THE PROBLEM — The data that follows is to be given again, exactly as written.

DATASET CONTENT —
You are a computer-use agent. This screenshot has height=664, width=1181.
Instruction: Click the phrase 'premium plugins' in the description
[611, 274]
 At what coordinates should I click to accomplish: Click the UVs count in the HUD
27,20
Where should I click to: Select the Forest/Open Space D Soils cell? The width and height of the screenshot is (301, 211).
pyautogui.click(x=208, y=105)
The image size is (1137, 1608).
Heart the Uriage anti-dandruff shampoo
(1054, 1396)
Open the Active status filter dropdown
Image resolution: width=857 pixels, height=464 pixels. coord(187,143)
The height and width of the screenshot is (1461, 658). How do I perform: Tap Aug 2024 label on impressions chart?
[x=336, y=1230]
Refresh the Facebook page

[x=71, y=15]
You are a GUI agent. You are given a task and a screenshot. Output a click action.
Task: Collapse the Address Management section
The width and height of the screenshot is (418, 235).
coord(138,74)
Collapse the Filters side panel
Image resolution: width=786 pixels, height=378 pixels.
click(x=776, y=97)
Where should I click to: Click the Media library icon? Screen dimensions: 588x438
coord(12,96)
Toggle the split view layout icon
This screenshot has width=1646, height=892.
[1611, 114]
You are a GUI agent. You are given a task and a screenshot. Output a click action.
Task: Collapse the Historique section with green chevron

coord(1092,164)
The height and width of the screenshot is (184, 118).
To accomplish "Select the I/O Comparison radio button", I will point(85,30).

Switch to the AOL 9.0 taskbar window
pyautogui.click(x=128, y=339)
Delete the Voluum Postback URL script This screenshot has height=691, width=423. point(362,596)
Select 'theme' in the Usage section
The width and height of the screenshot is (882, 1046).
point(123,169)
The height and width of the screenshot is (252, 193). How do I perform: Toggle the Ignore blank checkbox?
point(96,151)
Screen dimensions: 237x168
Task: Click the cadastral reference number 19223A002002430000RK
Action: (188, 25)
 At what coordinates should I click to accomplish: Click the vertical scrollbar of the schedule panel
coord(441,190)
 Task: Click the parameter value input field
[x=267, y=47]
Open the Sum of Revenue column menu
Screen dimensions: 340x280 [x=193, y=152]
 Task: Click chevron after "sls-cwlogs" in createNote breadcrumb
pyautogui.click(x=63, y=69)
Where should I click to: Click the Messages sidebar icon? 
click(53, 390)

EXERCISE OUTPUT —
You are a computer-use agent. This screenshot has height=664, width=1181.
Instruction: Click the phrase 'premium plugins' in the description
[611, 274]
 At what coordinates should I click to accomplish: Click the UVs count in the HUD
27,20
Where should I click to: Select the Forest/Open Space D Soils cell? The width and height of the screenshot is (301, 211).
pyautogui.click(x=208, y=105)
The image size is (1137, 1608).
Heart the Uriage anti-dandruff shampoo
(1054, 1396)
Open the Active status filter dropdown
Image resolution: width=857 pixels, height=464 pixels. coord(187,143)
The height and width of the screenshot is (1461, 658). How do I perform: Tap Aug 2024 label on impressions chart?
[x=336, y=1230]
Refresh the Facebook page

[x=71, y=15]
You are a GUI agent. You are given a task and a screenshot. Output a click action.
Task: Collapse the Address Management section
The width and height of the screenshot is (418, 235).
coord(138,74)
Collapse the Filters side panel
Image resolution: width=786 pixels, height=378 pixels.
click(x=776, y=97)
Where should I click to: Click the Media library icon? Screen dimensions: 588x438
coord(12,96)
Toggle the split view layout icon
This screenshot has width=1646, height=892.
[1611, 114]
You are a GUI agent. You are given a task and a screenshot. Output a click action.
Task: Collapse the Historique section with green chevron

coord(1092,164)
The height and width of the screenshot is (184, 118).
To accomplish "Select the I/O Comparison radio button", I will point(85,30).

Switch to the AOL 9.0 taskbar window
pyautogui.click(x=128, y=339)
Delete the Voluum Postback URL script This screenshot has height=691, width=423. point(362,596)
Select 'theme' in the Usage section
The width and height of the screenshot is (882, 1046).
point(123,169)
The height and width of the screenshot is (252, 193). How do I perform: Toggle the Ignore blank checkbox?
point(96,151)
Screen dimensions: 237x168
Task: Click the cadastral reference number 19223A002002430000RK
Action: (188, 25)
 At what coordinates should I click to accomplish: Click the vertical scrollbar of the schedule panel
coord(441,190)
 Task: Click the parameter value input field
[x=267, y=47]
Open the Sum of Revenue column menu
Screen dimensions: 340x280 [x=193, y=152]
 Task: Click chevron after "sls-cwlogs" in createNote breadcrumb
pyautogui.click(x=63, y=69)
Where should I click to: Click the Messages sidebar icon? 
click(53, 390)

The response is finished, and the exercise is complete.